Assisti neste sábado (04/10/2008), após voltar de uma sessão de treino com pesos, o filme Eu Sou a Lenda, com Will Smith. Eu gostei do filme. Adoro filmes sobre dizimação da humanidade. Filmes desse tipo me fazem refletir. E refletir, no meu caso, sempre é bom. Quer dizer, nem sempre, mas geralmente é bom. Pra começo de conversa, o filme todo bem poderia ter sido só um sonho, ou um delírio do Cel. Robert Neville (Will Smith). Ou mesmo da brasileira Anna (interpretada pela brasileira Alice Braga). Posso voltar a falar dessa linha de raciocínio em um post vindouro, pois ele não fica muito de acordo com o que quero escrever agora. Eu encaro o filme como uma crítica em relação a nossa sociedade escrava do consumo. Logo no início do filme, Neville e sua linda cadela Sam estão caçando cervos, numa Nova York praticamente tomada pelo mato. Logo um dos cervos é atacado por uma leoa, nos mostrando que o Ser Humano é só mais um animal neste mundo (embora tenha o cérebro desenvolvido e polegar opositor :D). A visível perturbação emocional de Robert, vista nas conversas dele com os manequins na loja de DVDs, simbolizam as perturbações psicológicas cada vez maiores nas metrópoles, além do stress e do isolamento. Falando em isolamento, o filme nos mostra, de uma forma diferenciada, o quanto as pessoas estão, paradoxalmente, ficando mais solitárias nas grandes cidades. Um fato digno de nota é a respeito do protagonista, Robert Neville. Ele é um Coronel do Exercito americano, envolvido com pesquisas visando à cura do vírus que dizimou, aparentemente, toda a humanidade. O fato de um militar estar nesta função, faz supor que as forças armadas americanas estariam tentando desenvolver algum tipo de arma biológica a partir do citado vírus. E armas biológicas estão diretamente ligadas com busca de poder. Poder que é loucamente perseguido nessa nossa sociedade. E as pessoas tentam sacia-lo com consumo, um desmedido consumo. Uma corrida maluca, desenfreada, egoísta, onde o Eu é o centro de tudo. Talvez a gente não seja dizimado por um vírus letal, mas sufocados pelo lixo que produzimos.
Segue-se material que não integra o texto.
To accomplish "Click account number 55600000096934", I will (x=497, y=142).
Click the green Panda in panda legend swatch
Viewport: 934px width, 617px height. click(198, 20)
sexta-feira, 3 de outubro de 2008

O Dia do Curinga

Estou lendo o excelente (até a parte em que eu li) livro de Jostein Gaarder, intituldo O Dia do Curinga. É um livro que nos leva a refletir, filosofar. E de uma maneira bem simples e acessível ! Volto para postar uma resenha sobre o livro.
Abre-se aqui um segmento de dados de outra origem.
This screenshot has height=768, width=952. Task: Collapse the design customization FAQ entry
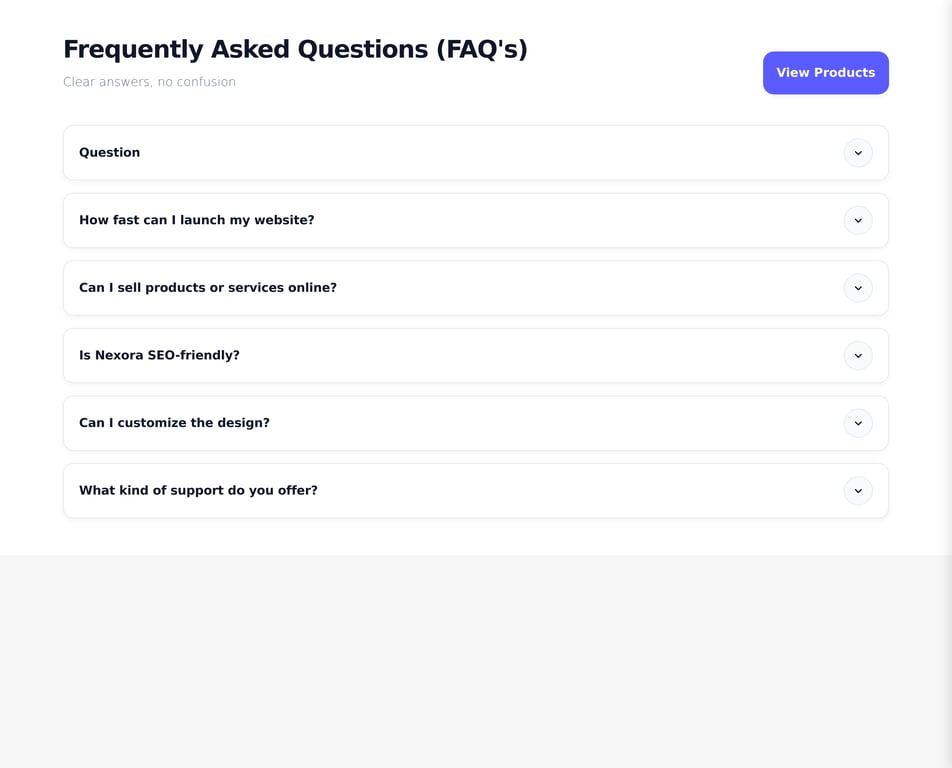[475, 423]
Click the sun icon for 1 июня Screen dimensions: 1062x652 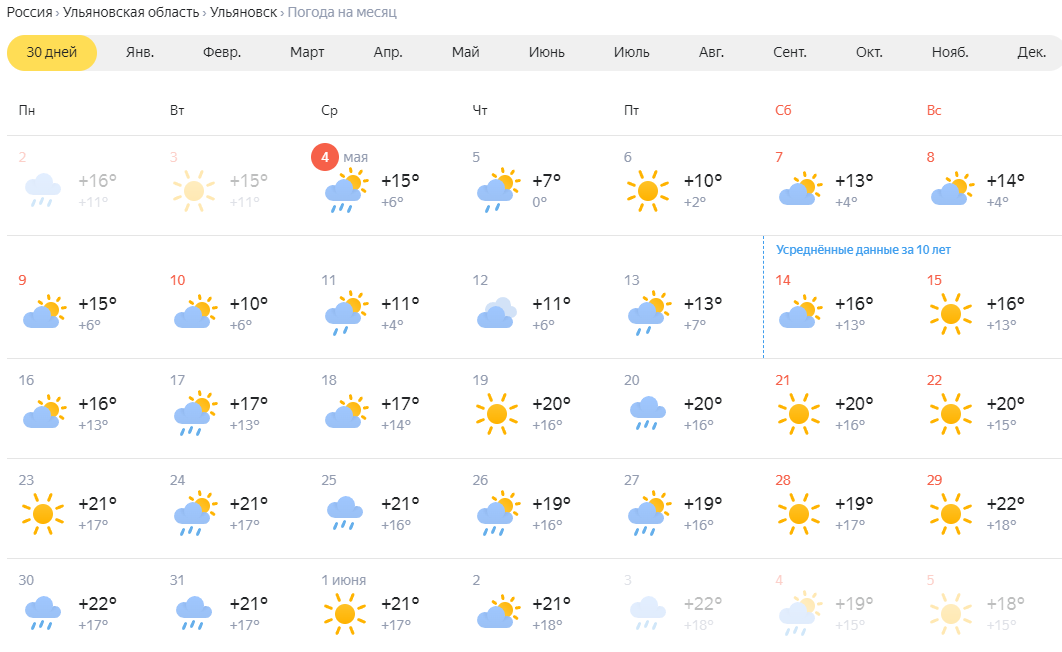(345, 613)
quarta-feira, 1 de outubro de 2008

Prática

Ainda estou desenvolvendo as atividades de Prática de Ensino, conforme eu tinha postado em outro dia. Na próxima quarta-feira (08/10) serei avaliado enquanto ministro aula. Ainda não preparei a aula desse dia, embora tenha todo o conteúdo fichado. A partir dessa semana, começo a postar os textos (de minha autoria) que estou trabalhando em sala de aula. Ah, estava esquecendo... É MUITO LEGAL TRABALHAR EM EDUCAÇÃO !!!